I don't understand people that hate mushrooms... They are so good.

----------


## Otherside

> I don't understand people that hate mushrooms... They are so good.



Mushroom Stroganoff is so good. Or stuffed mushrooms. Or mushrooms on toast. Anything with mushrooms is cool. 

I don't even have to buy them this time of year half the time, they just pop up the lawn (the edible, safe to eat kind, not the poisonous ones.) 

Sent from my D5803 using Tapatalk

----------


## L

I love all my veg yummy yum yum

----------


## Otherside

Damnit I really want Mushroom Stroganoff now.

----------


## Total Eclipse

> Damnit I really want Mushroom Stroganoff now.



mushroom risotto sounds amazing too.

----------


## Lunaire

> I don't understand people that hate mushrooms... They are so good.



I don't hate mushrooms but I have had plenty that were super slimy and gross! Sometimes the texture really throws me off.

----------


## Otherside

> mushroom risotto sounds amazing too.



It really is. Done right, it's heavenly.
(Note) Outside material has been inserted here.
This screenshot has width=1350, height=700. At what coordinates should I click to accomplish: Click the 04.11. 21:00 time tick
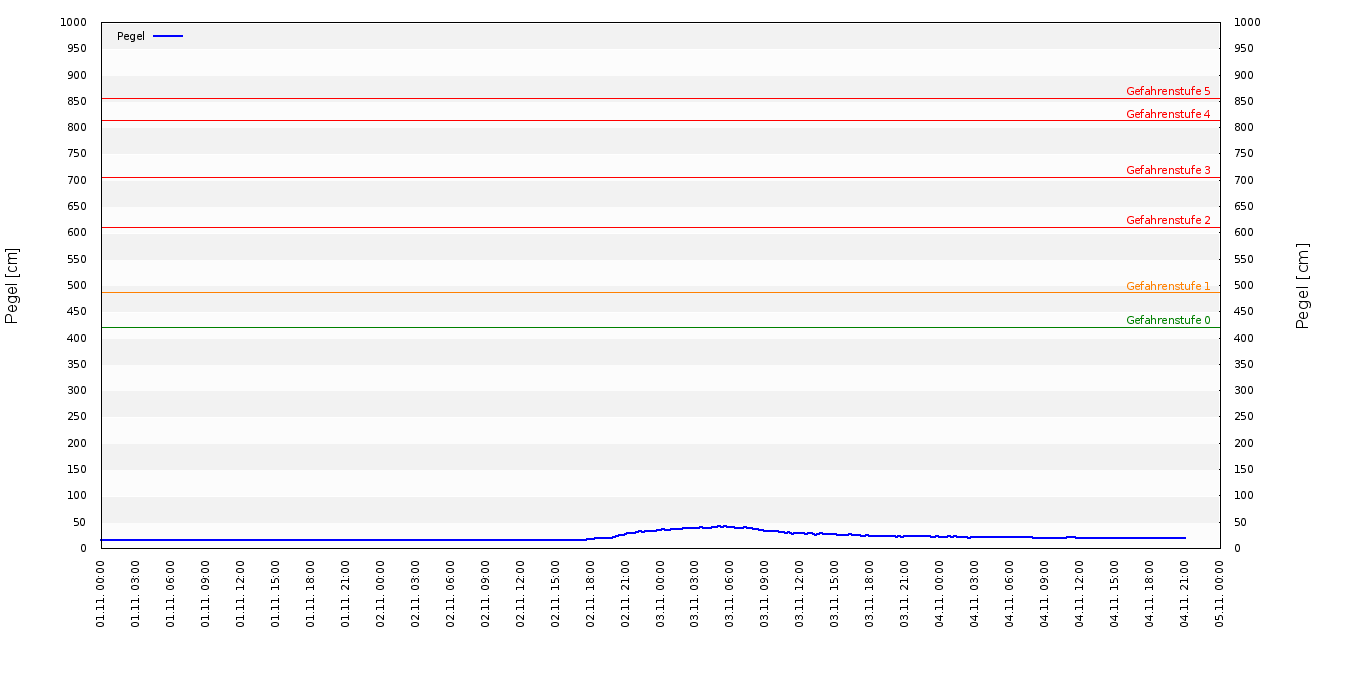1185,593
Usually try and have it with Porcini Mushrooms rather than Button Mushrooms, although Shittake is quite nice too in a risotto.

----------


## Total Eclipse

> I love all my veg yummy yum yum



What is your least favorite veggie tho?

----------


## L

Maybe iceberg lettuce. but I'd still it, wouldn't choose it.

----------


## fetisha

broccoli is the worst and I heard it makes you fart too.

----------


## Lunaire

> Maybe iceberg lettuce. but I'd still it, wouldn't choose it.



Definitely have a love / hate relationship with iceberg lettuce!

----------


## Total Eclipse

> Definitely have a love / hate relationship with iceberg lettuce!



But it's so junky and good xD

----------


## L

I'd rather kale or Spinach in my salad

----------


## 1

Nonsense..there is no such thing as an evil vegetable

 ̶E̶x̶c̶e̶p̶t̶ ̶o̶l̶i̶v̶e̶s̶ ̶

----------


## Total Eclipse

> Nonsense..there is no such thing as an evil vegetable
> 
>  ̶E̶x̶c̶e̶p̶t̶ ̶o̶l̶i̶v̶e̶s̶ ̶



Black, green, or both?

----------


## 1

Yes!

----------


## Lunaire

> Nonsense..there is no such thing as an evil vegetable
> 
>  ̶E̶x̶c̶e̶p̶t̶ ̶o̶l̶i̶v̶e̶s̶ ̶




Who doesn't like olives?? This thread is blowing my mind!  :confused:

----------


## Member11

> The carrot. 
> 
> It tastes all peppery, the texture is all wrong, it's just...ugh. I don't care if it's raw, cooked or supposed to make you see in the dark, that thing is disgusting.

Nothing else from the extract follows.